Required action
All of the data goes into your copy exactly as written. Images do not.

--

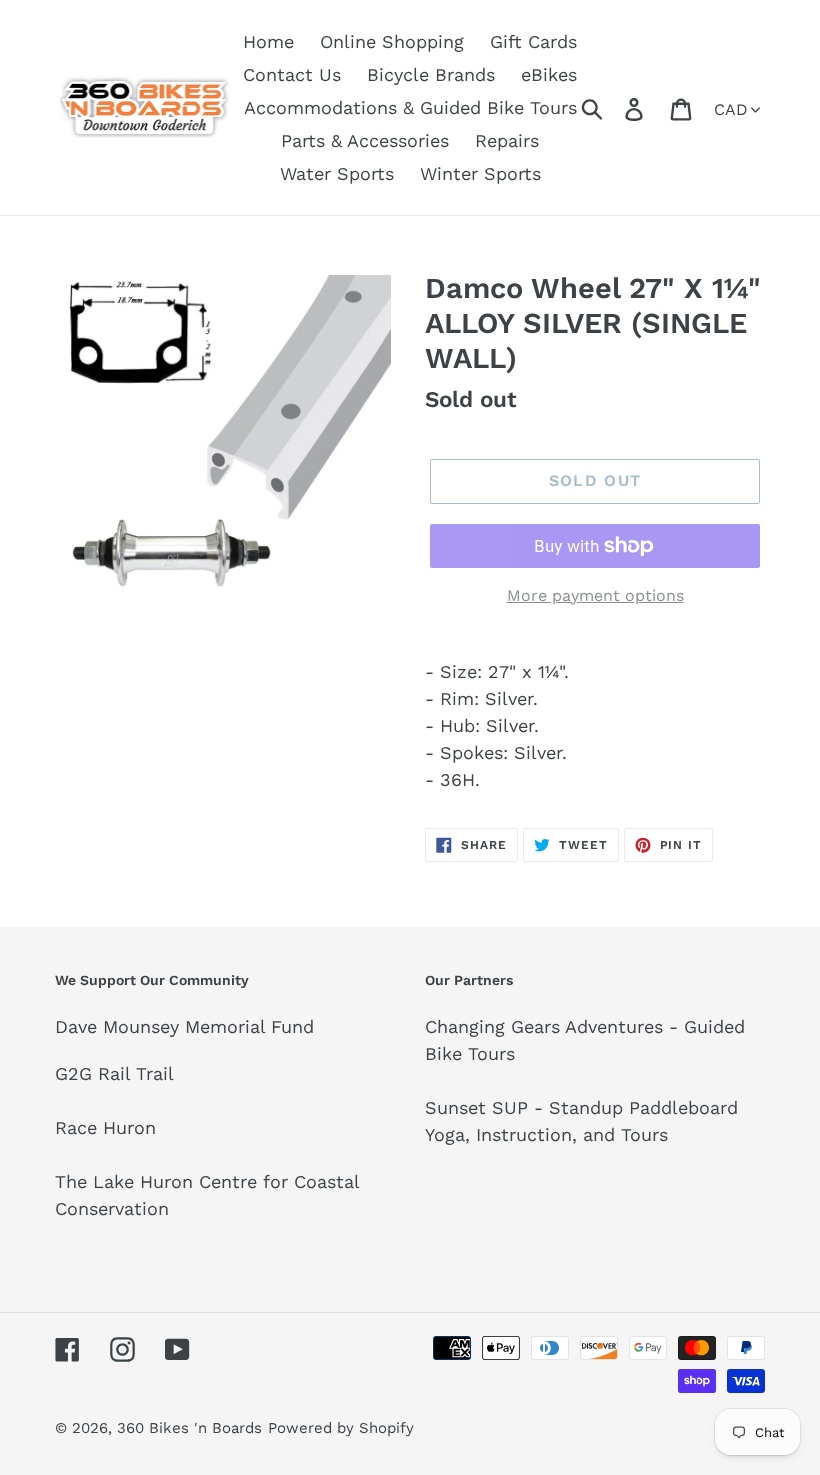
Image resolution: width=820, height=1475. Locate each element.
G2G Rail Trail (114, 1073)
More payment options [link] (595, 595)
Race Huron (105, 1127)
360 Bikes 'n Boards (189, 1428)
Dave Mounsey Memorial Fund (184, 1026)
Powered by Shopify (341, 1428)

--

Solved problem
Image resolution: width=820, height=1475. Locate each element.
G2G Rail Trail (114, 1073)
More payment options [link] (595, 595)
Race Huron (105, 1127)
360 Bikes 'n Boards (189, 1428)
Dave Mounsey Memorial Fund (184, 1026)
Powered by Shopify (341, 1428)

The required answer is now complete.